Just be careful hiring non-vetted VA’s to control your eBay account… the last thing you want is to get scammed. Elance and oDesk should have the star ratings next to each one – hire one who couldn’t afford to lose his or her reputable account.

And at the start, have the VA send you each product that he’s considering buying. If he sends you a bad one, teach him what he did wrong. Eventually, he’ll be able to work and make you money without any direction (aside from the lists of products to search for).

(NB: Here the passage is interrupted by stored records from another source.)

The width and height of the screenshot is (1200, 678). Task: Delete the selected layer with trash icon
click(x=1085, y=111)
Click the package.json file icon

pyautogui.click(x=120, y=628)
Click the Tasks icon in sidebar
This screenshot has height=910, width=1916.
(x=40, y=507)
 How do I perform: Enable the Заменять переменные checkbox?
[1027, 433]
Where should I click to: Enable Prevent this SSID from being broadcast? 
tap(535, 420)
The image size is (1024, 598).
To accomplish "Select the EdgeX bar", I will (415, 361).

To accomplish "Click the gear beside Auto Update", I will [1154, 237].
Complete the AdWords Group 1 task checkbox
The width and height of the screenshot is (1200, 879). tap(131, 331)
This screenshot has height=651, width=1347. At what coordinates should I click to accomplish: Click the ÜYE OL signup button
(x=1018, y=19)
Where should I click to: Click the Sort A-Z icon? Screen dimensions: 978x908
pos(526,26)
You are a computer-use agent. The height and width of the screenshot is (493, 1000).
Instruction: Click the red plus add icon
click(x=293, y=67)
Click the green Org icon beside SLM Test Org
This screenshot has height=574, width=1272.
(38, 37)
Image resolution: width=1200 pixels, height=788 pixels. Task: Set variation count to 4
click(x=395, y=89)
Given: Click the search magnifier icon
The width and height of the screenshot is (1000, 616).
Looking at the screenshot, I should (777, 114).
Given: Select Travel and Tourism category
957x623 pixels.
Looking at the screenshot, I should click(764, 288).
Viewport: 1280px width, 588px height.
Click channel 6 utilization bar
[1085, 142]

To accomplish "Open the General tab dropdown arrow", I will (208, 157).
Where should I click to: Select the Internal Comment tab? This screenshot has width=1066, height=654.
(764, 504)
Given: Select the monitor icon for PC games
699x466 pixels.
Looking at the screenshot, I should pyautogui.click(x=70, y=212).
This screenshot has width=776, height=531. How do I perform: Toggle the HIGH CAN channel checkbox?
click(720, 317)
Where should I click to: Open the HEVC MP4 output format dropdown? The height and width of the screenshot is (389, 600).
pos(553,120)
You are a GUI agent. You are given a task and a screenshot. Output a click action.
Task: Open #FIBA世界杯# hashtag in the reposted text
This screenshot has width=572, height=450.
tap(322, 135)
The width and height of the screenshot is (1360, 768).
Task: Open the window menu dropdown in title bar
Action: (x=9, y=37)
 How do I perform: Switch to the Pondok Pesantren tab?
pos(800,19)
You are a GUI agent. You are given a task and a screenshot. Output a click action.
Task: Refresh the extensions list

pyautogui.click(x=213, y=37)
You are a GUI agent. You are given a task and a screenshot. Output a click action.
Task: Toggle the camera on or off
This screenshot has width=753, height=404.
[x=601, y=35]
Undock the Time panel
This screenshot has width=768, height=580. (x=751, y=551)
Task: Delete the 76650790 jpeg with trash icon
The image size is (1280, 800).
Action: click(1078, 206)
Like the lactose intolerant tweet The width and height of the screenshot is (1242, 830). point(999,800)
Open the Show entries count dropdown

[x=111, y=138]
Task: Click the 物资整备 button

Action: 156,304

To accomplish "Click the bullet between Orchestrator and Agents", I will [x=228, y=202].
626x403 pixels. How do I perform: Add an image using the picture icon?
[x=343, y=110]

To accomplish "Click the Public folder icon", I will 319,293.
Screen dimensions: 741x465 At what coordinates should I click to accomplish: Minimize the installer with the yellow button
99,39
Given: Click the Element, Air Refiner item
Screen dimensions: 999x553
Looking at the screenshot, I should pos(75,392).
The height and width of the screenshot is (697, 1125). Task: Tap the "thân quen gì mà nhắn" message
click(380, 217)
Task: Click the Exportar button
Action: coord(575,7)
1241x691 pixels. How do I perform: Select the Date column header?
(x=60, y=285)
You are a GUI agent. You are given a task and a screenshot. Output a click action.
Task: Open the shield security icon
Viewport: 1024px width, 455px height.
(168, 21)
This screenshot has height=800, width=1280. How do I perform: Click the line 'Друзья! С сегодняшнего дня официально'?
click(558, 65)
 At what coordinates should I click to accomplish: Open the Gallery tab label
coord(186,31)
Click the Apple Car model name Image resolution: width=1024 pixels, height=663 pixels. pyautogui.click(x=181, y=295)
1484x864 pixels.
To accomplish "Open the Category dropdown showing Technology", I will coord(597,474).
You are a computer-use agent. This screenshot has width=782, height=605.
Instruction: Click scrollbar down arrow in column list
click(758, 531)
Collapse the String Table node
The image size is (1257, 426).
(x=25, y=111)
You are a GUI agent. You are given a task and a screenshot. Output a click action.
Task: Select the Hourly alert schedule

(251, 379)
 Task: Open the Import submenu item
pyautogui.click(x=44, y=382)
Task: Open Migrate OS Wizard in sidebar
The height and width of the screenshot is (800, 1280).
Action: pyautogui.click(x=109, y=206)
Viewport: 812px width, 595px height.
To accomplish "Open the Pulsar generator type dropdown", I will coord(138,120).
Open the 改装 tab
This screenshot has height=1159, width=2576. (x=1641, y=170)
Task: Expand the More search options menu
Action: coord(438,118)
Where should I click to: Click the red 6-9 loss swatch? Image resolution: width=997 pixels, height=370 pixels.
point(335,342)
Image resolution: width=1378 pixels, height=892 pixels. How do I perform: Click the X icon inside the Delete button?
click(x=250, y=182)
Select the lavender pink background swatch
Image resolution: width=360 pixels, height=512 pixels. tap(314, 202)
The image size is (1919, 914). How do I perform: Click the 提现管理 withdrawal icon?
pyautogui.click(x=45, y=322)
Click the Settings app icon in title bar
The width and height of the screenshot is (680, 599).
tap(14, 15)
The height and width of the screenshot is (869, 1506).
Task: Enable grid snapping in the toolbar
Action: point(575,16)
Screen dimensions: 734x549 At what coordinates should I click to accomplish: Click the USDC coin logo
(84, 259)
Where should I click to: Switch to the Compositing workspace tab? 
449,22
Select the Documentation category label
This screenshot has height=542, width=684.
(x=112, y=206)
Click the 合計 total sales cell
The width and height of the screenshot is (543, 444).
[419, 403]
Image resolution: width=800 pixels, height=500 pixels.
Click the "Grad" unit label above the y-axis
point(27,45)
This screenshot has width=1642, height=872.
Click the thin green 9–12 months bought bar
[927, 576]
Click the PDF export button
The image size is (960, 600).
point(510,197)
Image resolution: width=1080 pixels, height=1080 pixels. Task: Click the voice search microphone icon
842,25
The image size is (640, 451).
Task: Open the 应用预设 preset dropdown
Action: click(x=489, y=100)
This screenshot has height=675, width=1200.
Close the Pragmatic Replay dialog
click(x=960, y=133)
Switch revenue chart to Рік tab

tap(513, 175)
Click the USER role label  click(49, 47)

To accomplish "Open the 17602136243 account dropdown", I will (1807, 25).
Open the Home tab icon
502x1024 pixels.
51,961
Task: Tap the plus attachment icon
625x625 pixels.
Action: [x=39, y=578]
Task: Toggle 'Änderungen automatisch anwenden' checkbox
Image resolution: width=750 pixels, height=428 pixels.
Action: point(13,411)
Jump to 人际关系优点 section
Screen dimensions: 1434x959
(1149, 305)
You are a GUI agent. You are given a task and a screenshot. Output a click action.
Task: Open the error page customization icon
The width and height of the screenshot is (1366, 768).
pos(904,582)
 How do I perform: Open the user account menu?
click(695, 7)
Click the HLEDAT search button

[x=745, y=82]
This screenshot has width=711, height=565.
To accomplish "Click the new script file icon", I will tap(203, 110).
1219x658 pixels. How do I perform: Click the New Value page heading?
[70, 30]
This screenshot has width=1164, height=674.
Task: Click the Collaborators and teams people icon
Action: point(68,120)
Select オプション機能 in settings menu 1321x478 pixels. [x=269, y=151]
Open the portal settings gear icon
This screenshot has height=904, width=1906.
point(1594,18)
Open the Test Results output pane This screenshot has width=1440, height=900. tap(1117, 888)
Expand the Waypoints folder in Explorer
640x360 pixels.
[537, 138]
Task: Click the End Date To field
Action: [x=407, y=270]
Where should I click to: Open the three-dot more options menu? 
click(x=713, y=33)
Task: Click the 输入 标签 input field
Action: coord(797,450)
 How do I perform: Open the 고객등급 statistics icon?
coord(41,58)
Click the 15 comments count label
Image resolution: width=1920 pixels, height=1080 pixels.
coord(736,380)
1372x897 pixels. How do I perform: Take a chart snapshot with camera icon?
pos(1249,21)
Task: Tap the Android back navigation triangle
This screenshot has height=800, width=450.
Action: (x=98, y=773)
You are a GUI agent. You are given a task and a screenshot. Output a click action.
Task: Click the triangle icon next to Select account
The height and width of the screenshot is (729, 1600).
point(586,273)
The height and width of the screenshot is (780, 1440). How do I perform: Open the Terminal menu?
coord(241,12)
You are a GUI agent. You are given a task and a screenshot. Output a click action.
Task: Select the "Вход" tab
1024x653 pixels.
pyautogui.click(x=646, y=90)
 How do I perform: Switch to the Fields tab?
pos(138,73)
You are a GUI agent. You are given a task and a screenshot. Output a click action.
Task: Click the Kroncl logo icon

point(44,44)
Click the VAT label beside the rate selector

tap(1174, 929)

As with your retail arbitrage VA, track his time, track the items purchased by him, and track how much they sell for. You will be able to see how much profit you are making per worker. Because Amazon is so big, you can scale this up as high as you want… just find more products that sell on Amazon, and train more VAs to search.

Don’t automate eBay

The sourcing process is easy on eBay, but not so easy that a bot can do it for you. eBay users are notorious for being deceptive, marking products incorrectly, etc. Unless you build your own custom bot, trusting your money to an eBay scraper will cost you more than it makes you.

Expansion Conclusion

Being able to source, buy, and sell products yourself through retail arbitrage is a great start. In essence, you’ve created yourself an easy job that makes you a certain amount of money per hour. You can do it whenever you want, and truth be told, RA isn’t too mentally or physically taxing.

If you’d like to take the step from being the worker to the boss, execute the strategies in this chapter. Get better software. Hire workers to source and ship products. Expand your reach into eBay, and even start sourcing products off of eBay.

The end game can be not just a job, but a full-fledged business that makes you far more than any job could. It takes time and effort to get everything down right, but it’s worth it.

Thanks for reading our guide on retail arbitrage. The next step for you is starting. Open an Amazon seller account, source your first product, and go from there. Good luck!